PROBLEM STATEMENT
In the data, find the word "This" and copy out every line that has it.

Saved entries
┏━━

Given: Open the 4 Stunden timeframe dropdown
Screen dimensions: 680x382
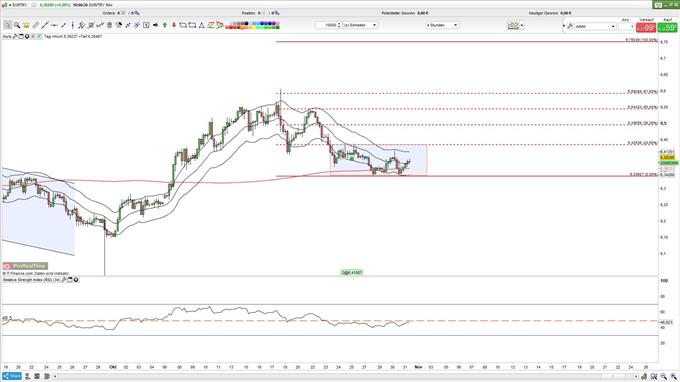Looking at the screenshot, I should coord(442,25).
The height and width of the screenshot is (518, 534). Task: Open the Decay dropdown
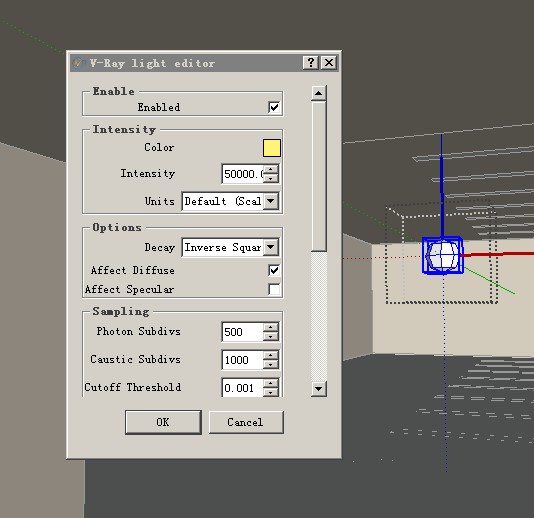pyautogui.click(x=271, y=247)
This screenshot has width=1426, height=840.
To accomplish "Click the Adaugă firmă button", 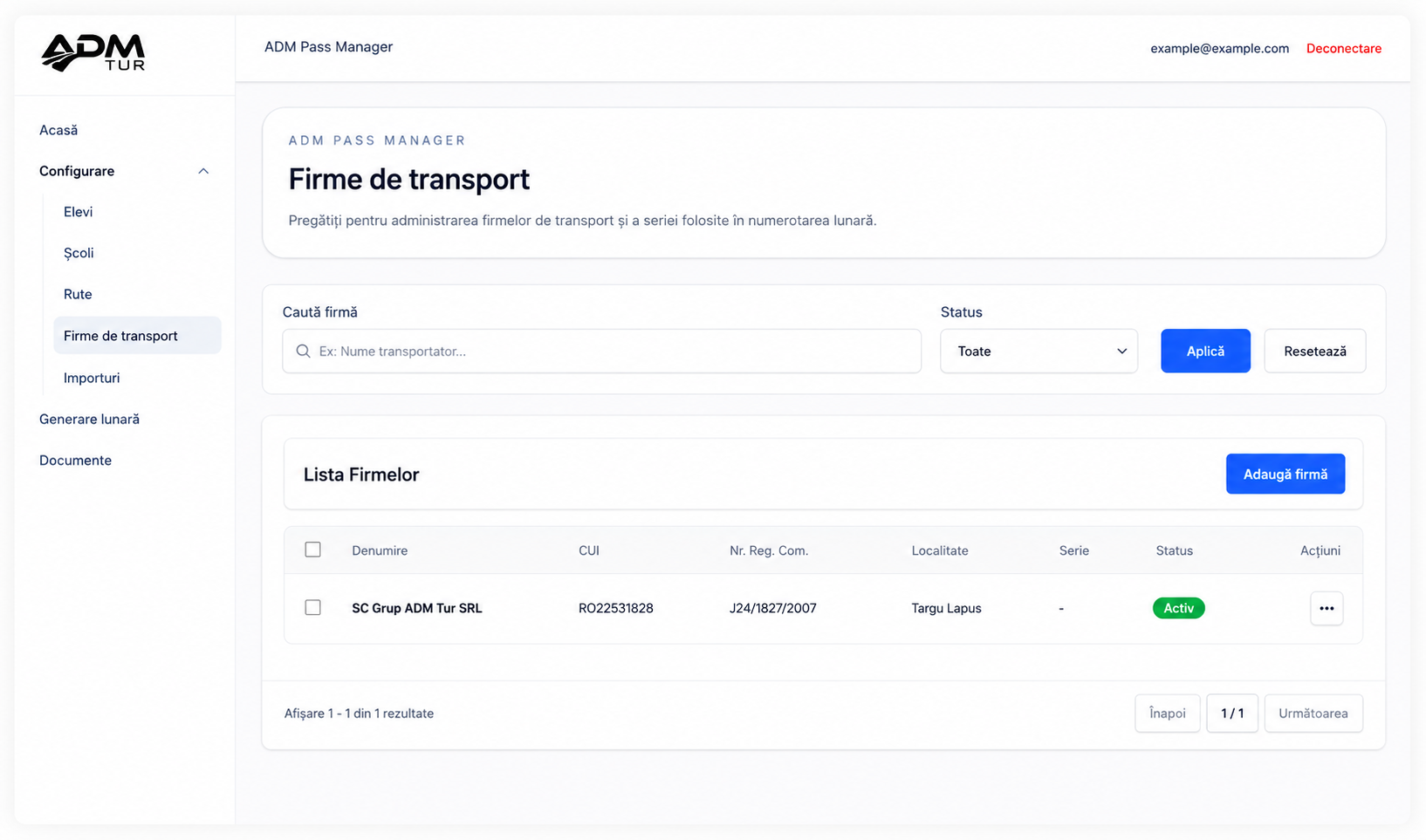I will pos(1285,474).
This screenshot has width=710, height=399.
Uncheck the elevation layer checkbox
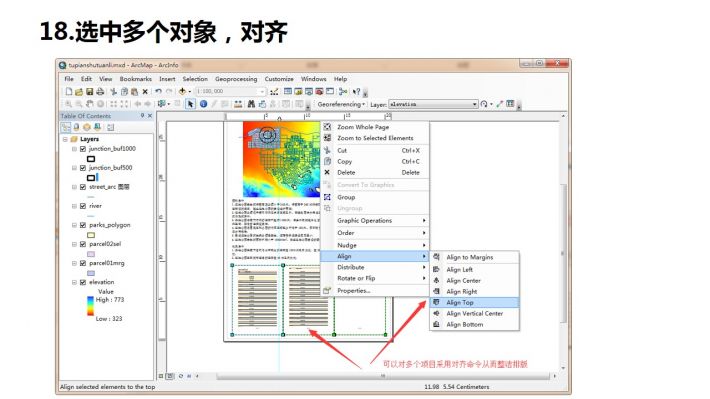(83, 282)
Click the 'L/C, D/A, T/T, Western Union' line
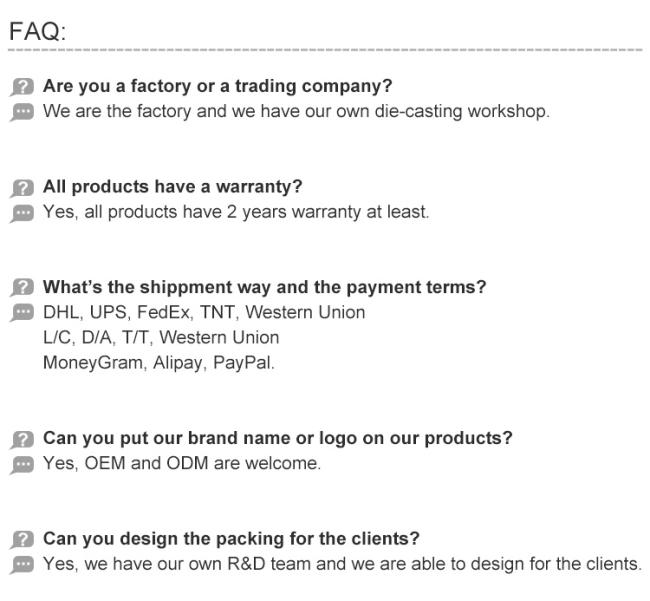Screen dimensions: 650x601 pos(161,337)
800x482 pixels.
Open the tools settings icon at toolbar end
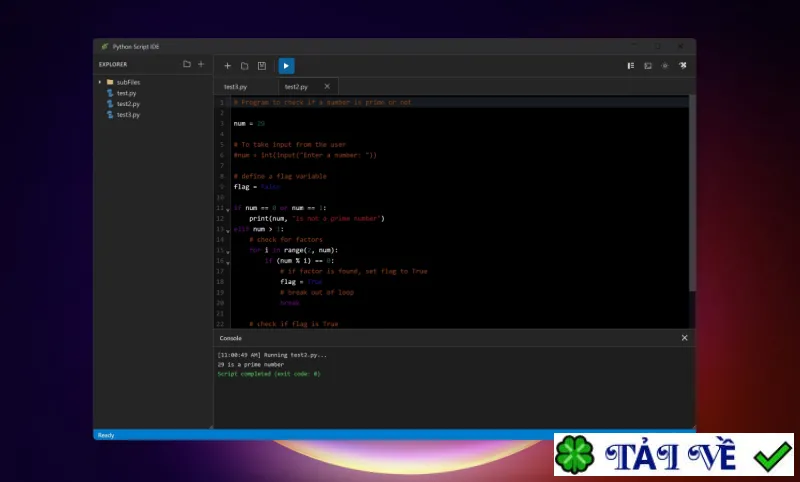pos(683,65)
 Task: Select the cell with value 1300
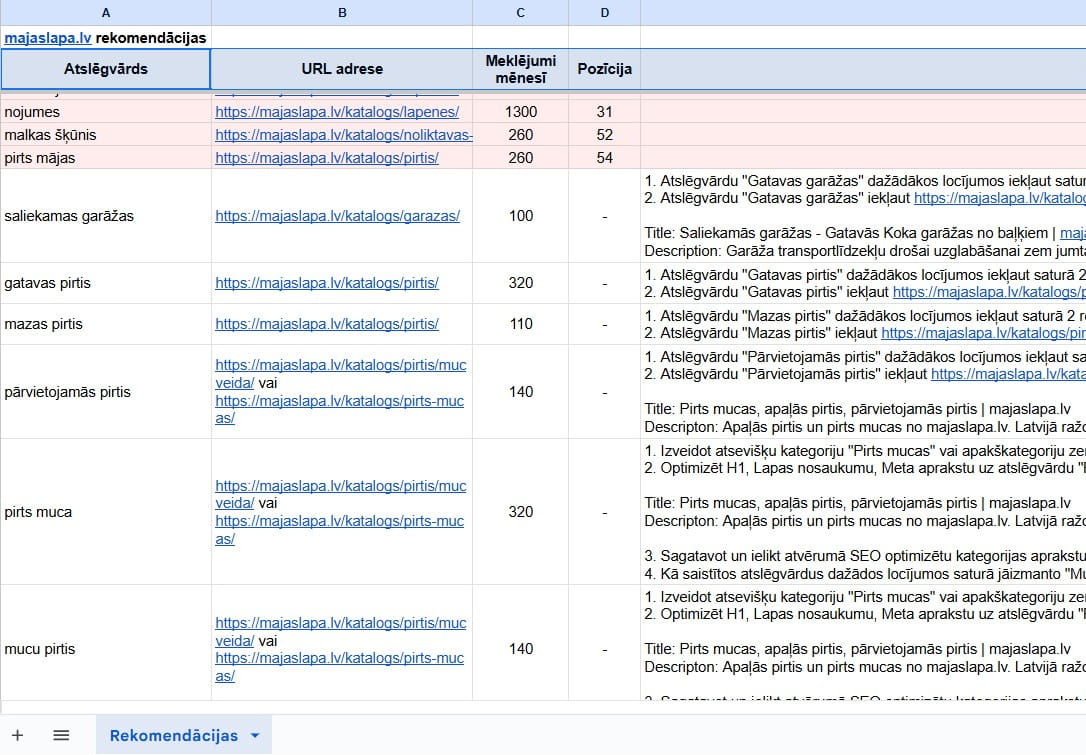[x=520, y=112]
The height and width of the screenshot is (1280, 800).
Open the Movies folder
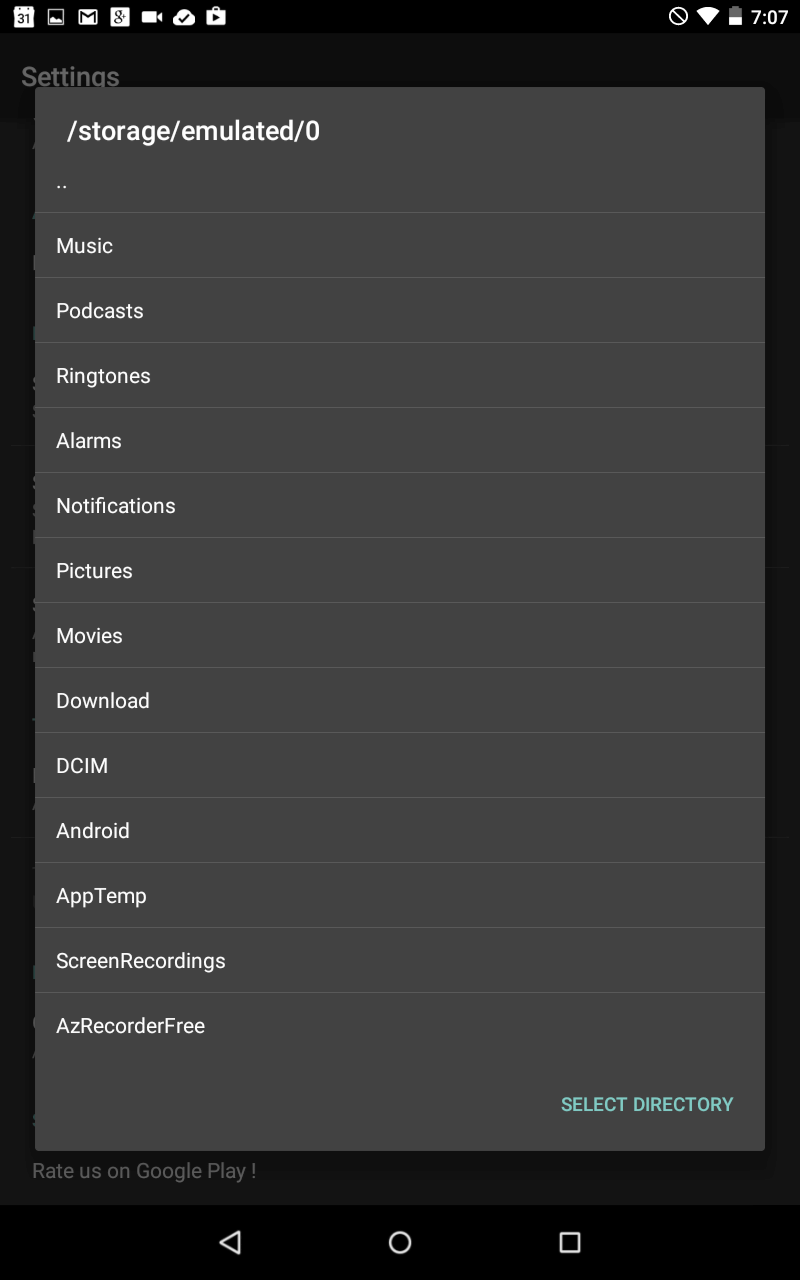click(x=400, y=635)
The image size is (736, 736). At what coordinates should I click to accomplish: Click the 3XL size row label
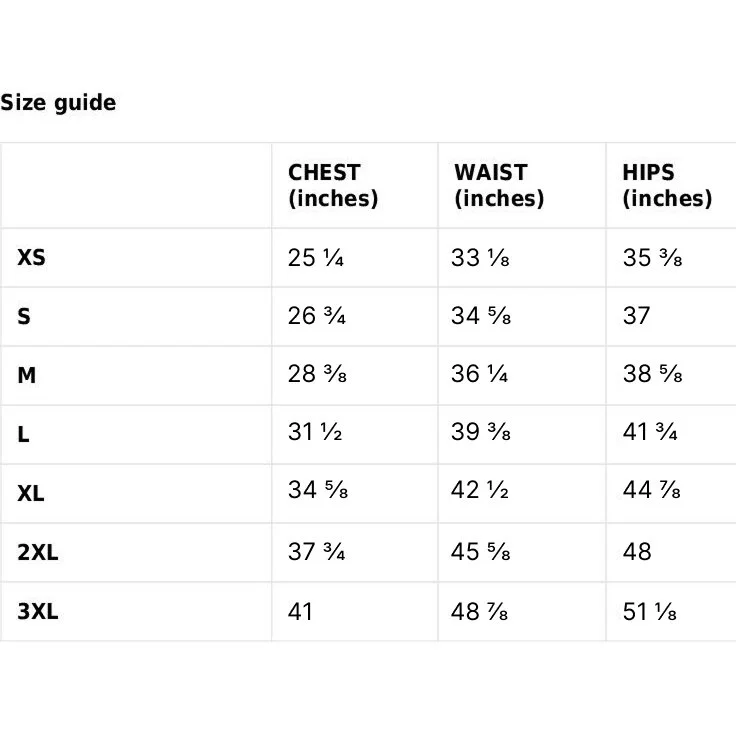click(x=38, y=611)
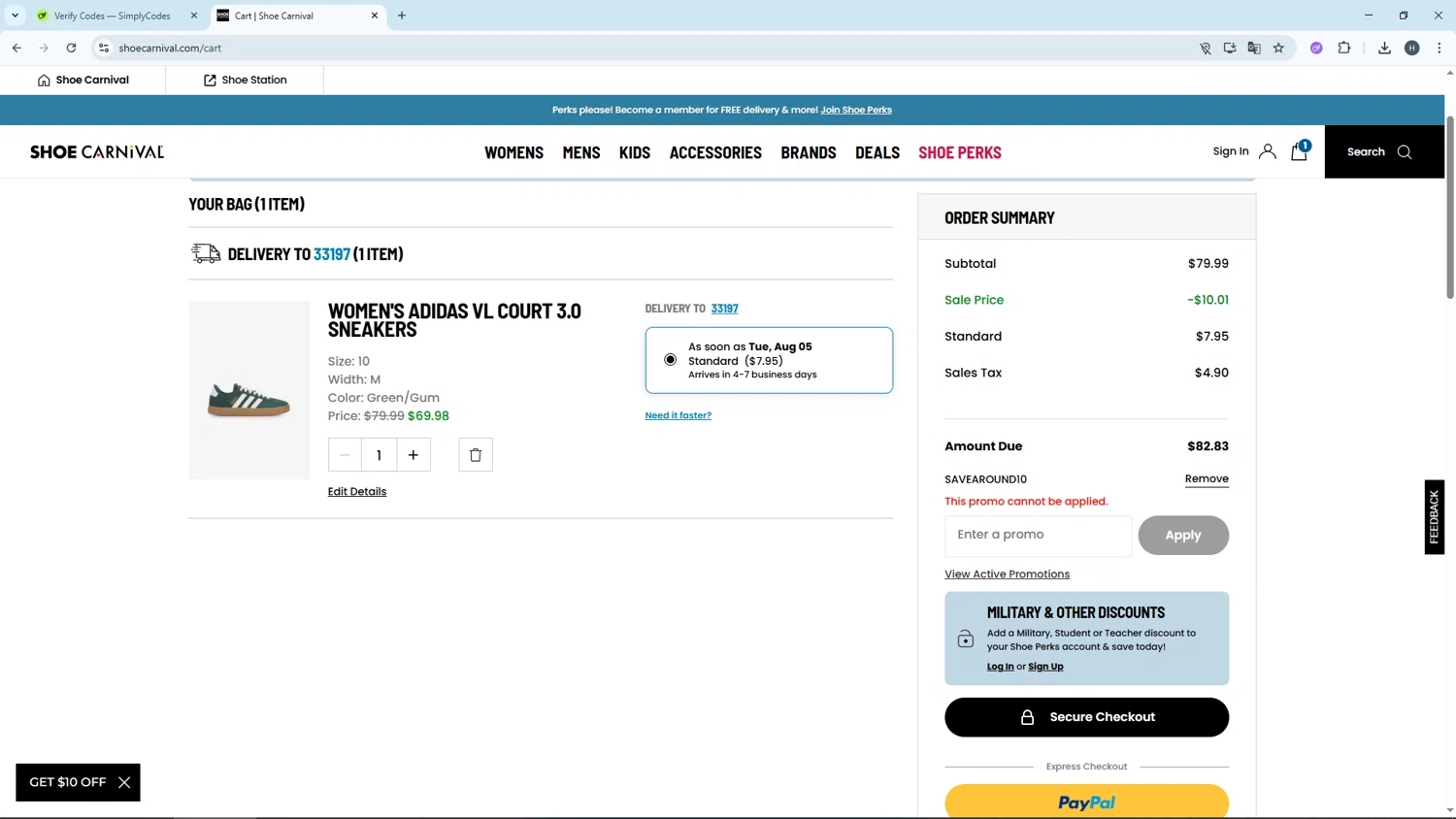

┗━━

ANSWER TO THE PROBLEM
This screenshot has width=1426, height=840.
This screenshot has width=710, height=399.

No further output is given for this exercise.